Count the lines in the entries below that contain the string "Select", and give only the number.

>> Start DATA LISTING

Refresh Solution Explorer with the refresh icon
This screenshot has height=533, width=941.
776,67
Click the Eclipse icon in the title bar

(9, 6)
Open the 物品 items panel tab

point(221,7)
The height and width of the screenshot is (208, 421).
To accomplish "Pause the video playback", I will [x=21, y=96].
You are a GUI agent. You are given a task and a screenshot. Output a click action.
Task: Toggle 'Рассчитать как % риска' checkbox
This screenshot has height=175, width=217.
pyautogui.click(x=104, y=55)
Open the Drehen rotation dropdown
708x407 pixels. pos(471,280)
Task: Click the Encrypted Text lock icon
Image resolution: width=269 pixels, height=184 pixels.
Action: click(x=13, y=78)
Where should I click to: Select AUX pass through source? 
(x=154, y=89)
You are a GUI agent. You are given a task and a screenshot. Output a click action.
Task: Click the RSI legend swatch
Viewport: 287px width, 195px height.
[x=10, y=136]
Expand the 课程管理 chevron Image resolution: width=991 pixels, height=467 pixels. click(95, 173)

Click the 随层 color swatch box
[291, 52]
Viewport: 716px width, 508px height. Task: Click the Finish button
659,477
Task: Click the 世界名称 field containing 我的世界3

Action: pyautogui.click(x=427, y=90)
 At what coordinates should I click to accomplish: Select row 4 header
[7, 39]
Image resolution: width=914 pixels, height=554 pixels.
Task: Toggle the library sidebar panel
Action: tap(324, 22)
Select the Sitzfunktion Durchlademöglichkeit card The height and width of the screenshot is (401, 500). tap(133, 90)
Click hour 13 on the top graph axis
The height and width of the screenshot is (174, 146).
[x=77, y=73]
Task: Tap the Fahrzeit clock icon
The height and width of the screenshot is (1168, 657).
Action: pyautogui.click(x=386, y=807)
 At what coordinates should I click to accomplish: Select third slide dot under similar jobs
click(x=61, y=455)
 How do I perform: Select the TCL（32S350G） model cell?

>> End DATA LISTING

→ **ANSWER TO THE PROBLEM**
5